WORK ORDER: In the records below, repeat word for word only the lines starting at the one that contains "Task: Select the Rotate tool in left toolbar" and ending at the one that contains "The image size is (1123, 524).", pictures excluded.

RECORDS PROVIDED:
=== Begin Enclosure ===
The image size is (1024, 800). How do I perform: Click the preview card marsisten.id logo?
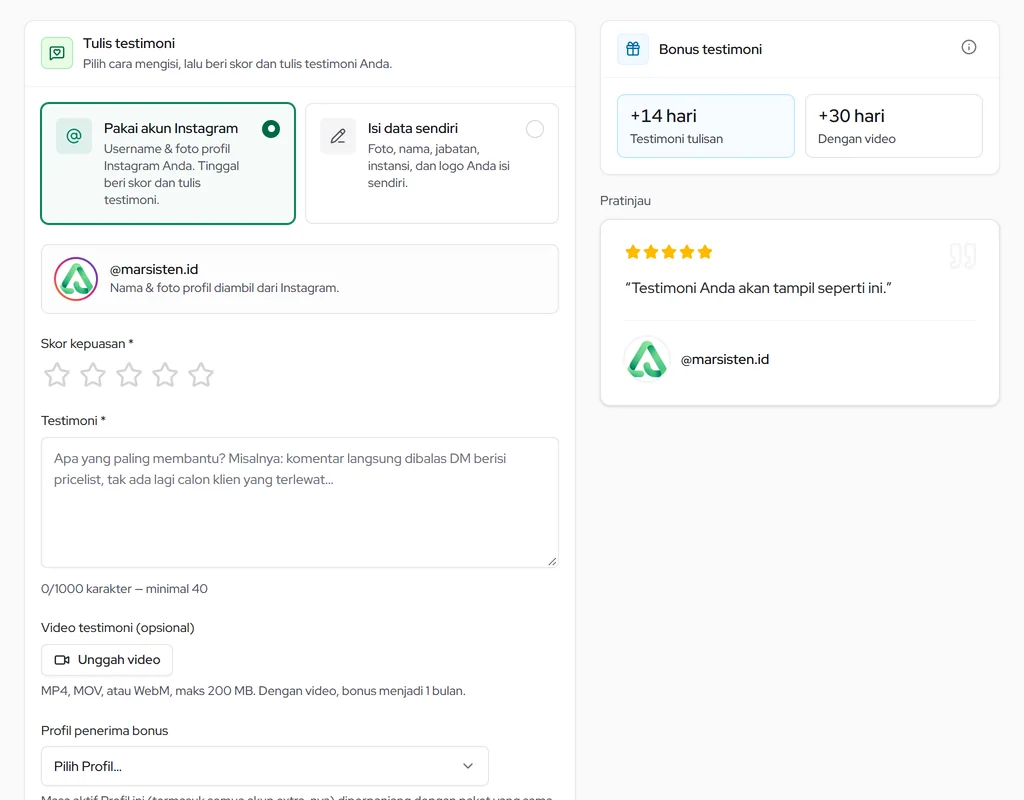[x=647, y=359]
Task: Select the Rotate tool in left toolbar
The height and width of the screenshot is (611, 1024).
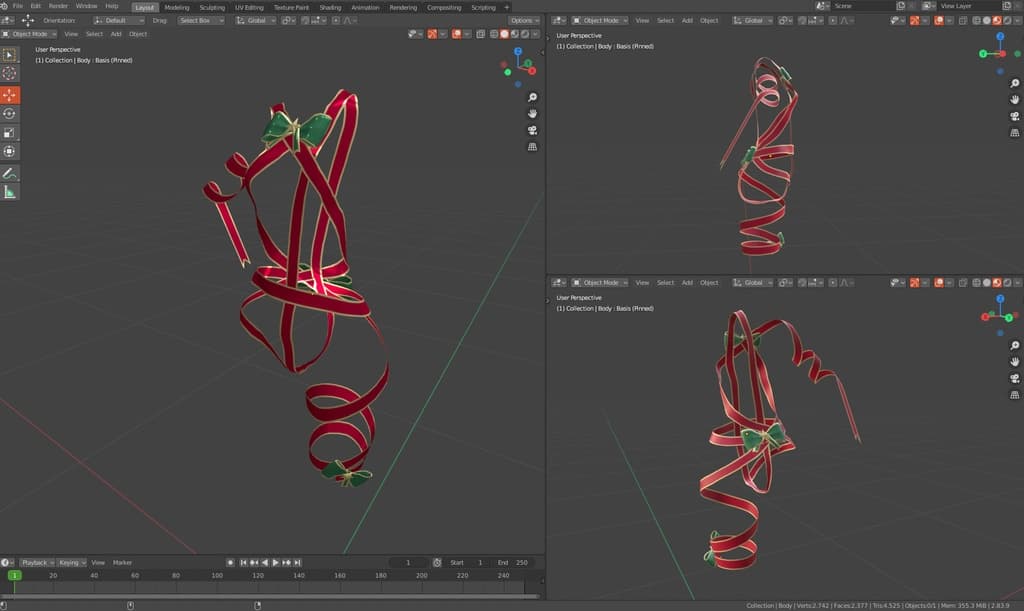Action: (x=10, y=114)
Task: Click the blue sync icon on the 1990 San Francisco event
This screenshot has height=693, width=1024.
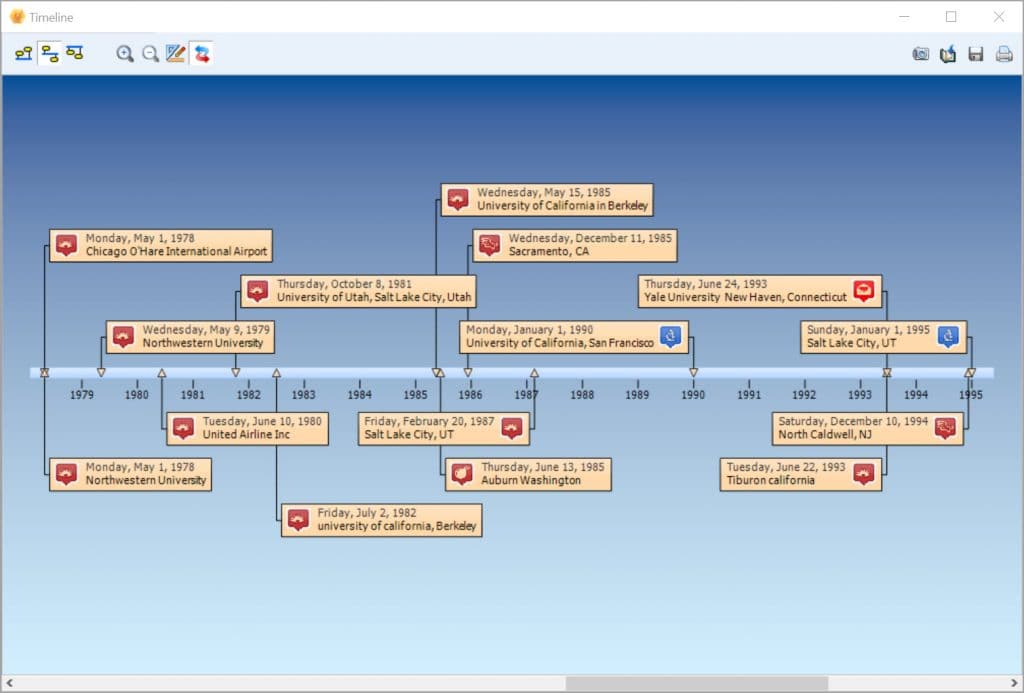Action: tap(672, 336)
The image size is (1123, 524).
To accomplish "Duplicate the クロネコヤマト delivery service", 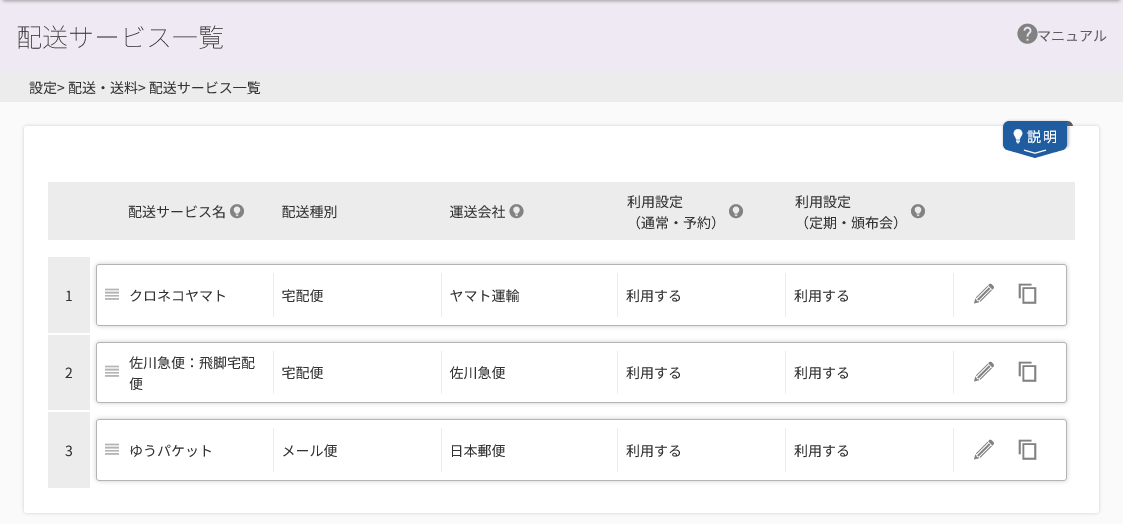I will tap(1028, 293).
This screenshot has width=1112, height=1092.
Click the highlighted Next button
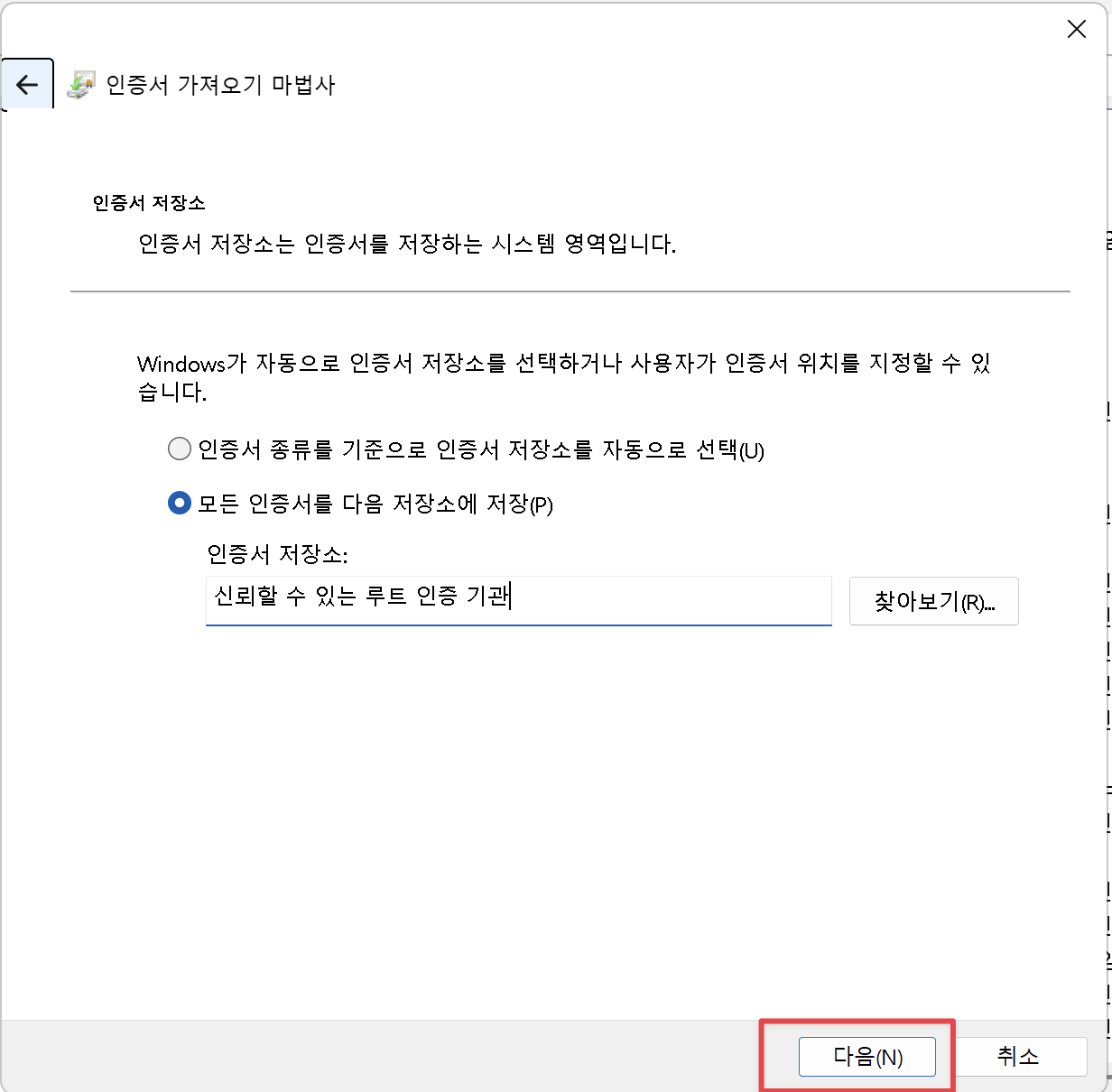(x=867, y=1057)
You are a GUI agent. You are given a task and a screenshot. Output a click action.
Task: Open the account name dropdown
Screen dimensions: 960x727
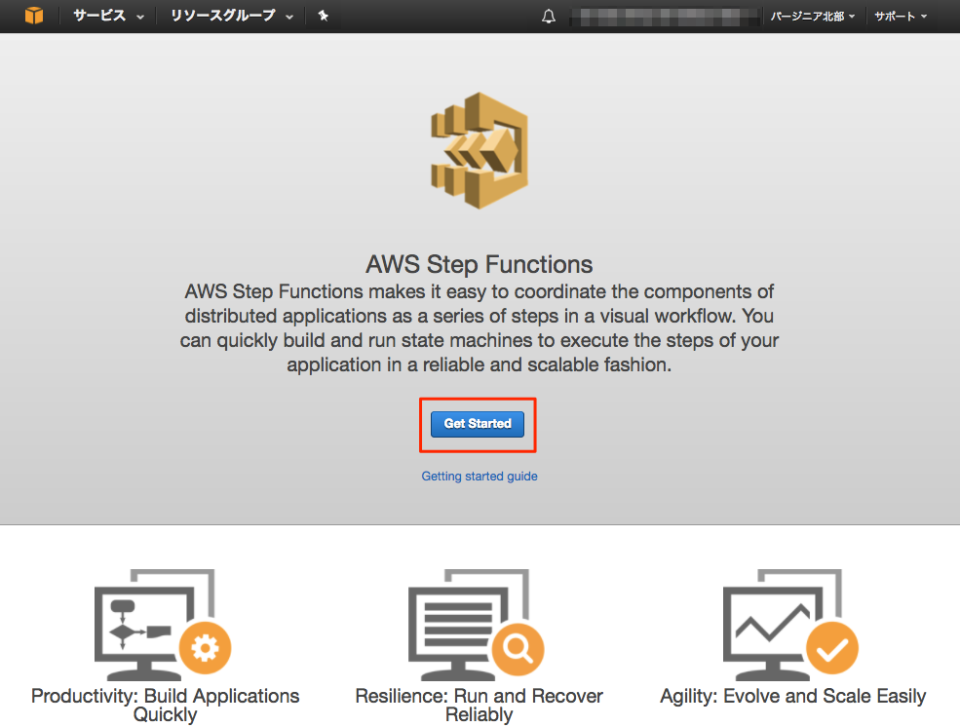click(665, 16)
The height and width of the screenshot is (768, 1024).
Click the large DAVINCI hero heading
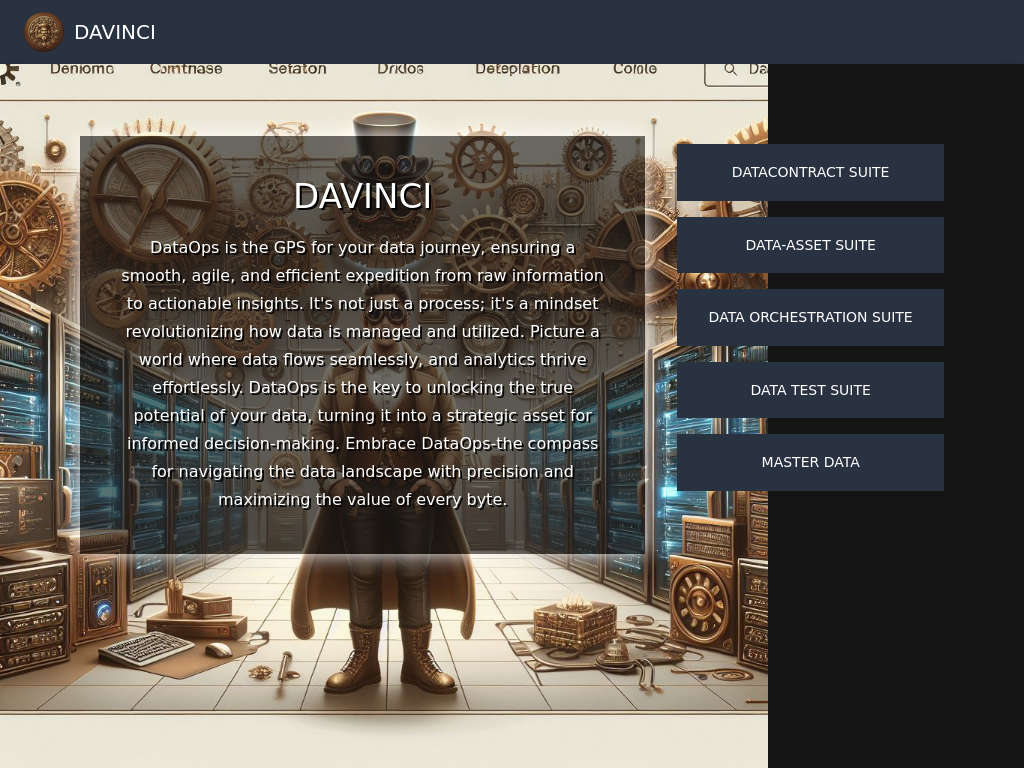click(362, 196)
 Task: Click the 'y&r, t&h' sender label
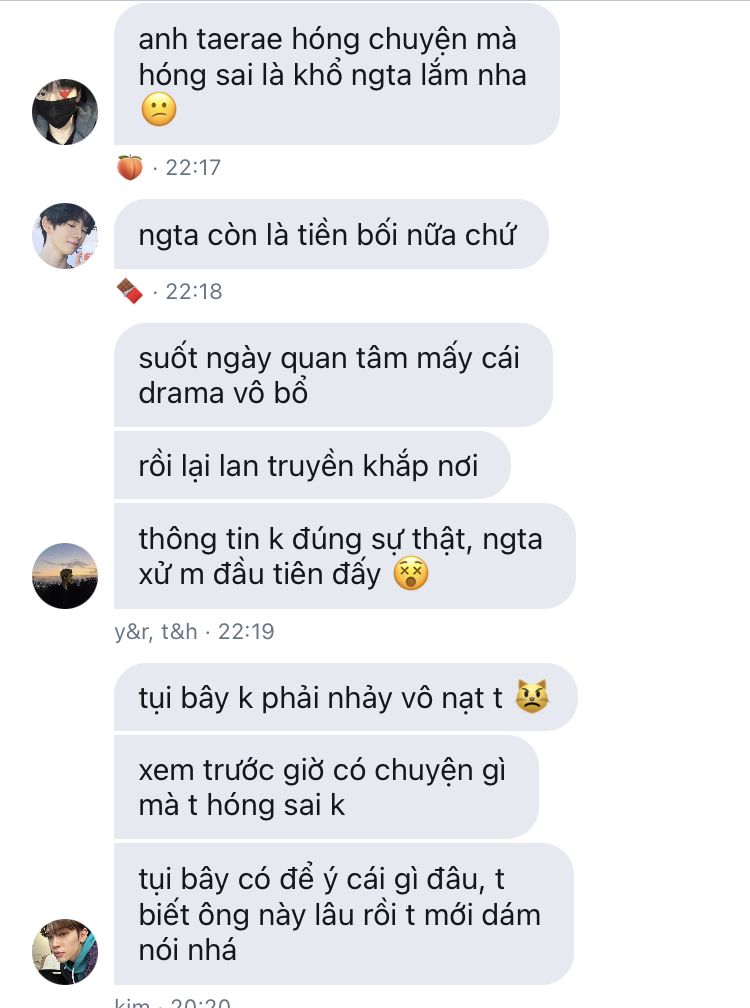coord(156,631)
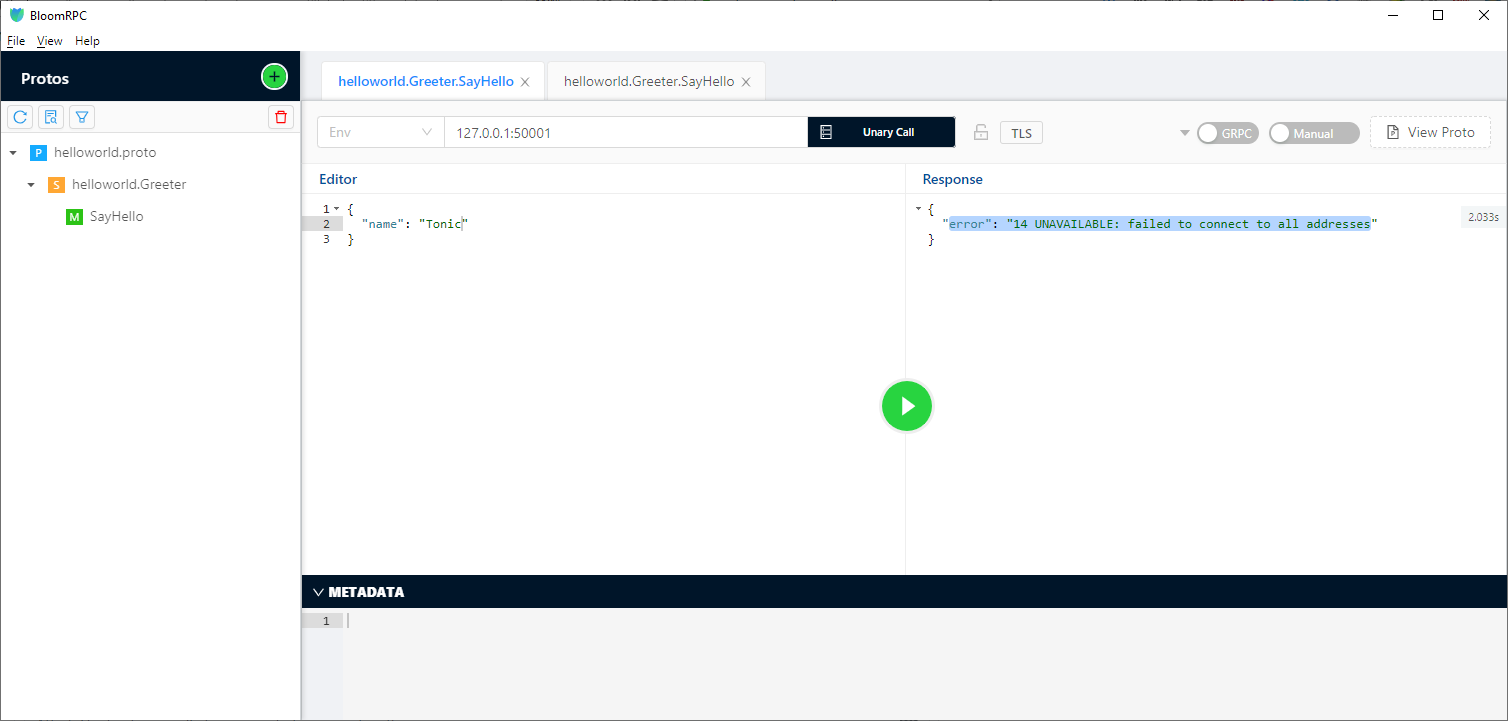
Task: Click the TLS button
Action: point(1021,131)
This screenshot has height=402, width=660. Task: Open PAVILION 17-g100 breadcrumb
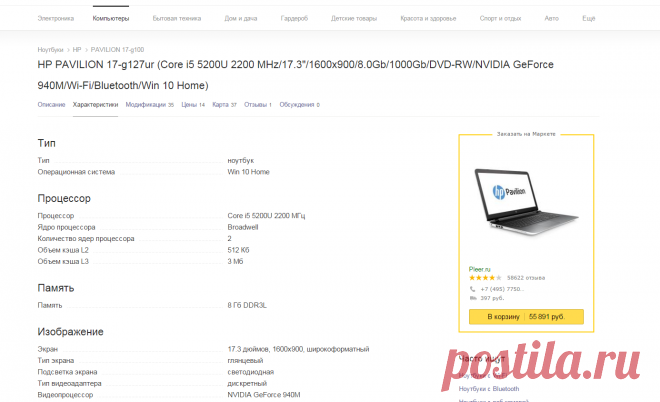117,50
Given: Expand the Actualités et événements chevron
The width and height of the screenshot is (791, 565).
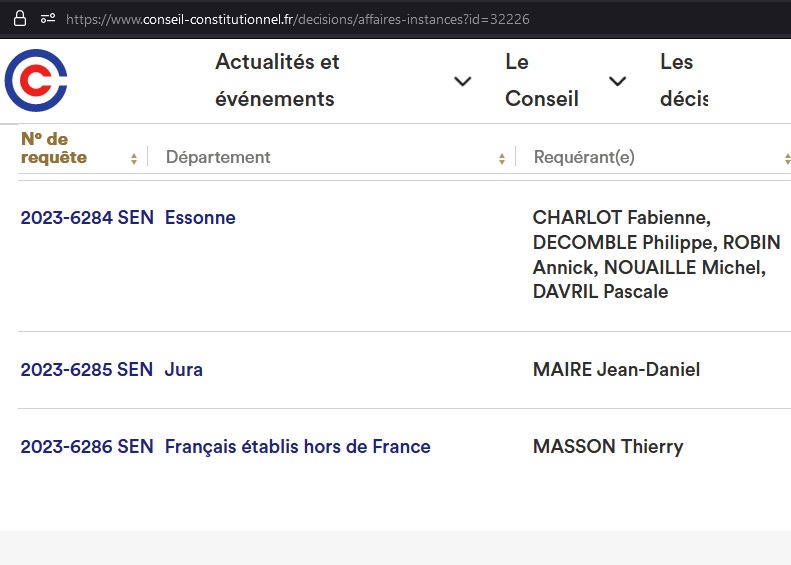Looking at the screenshot, I should click(462, 81).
=== End Enclosure ===
TASK ANSWER:
Task: Select the Rotate tool in left toolbar
The height and width of the screenshot is (611, 1024).
Action: (x=10, y=114)
Task: Click the blue sync icon on the 1990 San Francisco event
This screenshot has height=693, width=1024.
Action: tap(672, 336)
The image size is (1123, 524).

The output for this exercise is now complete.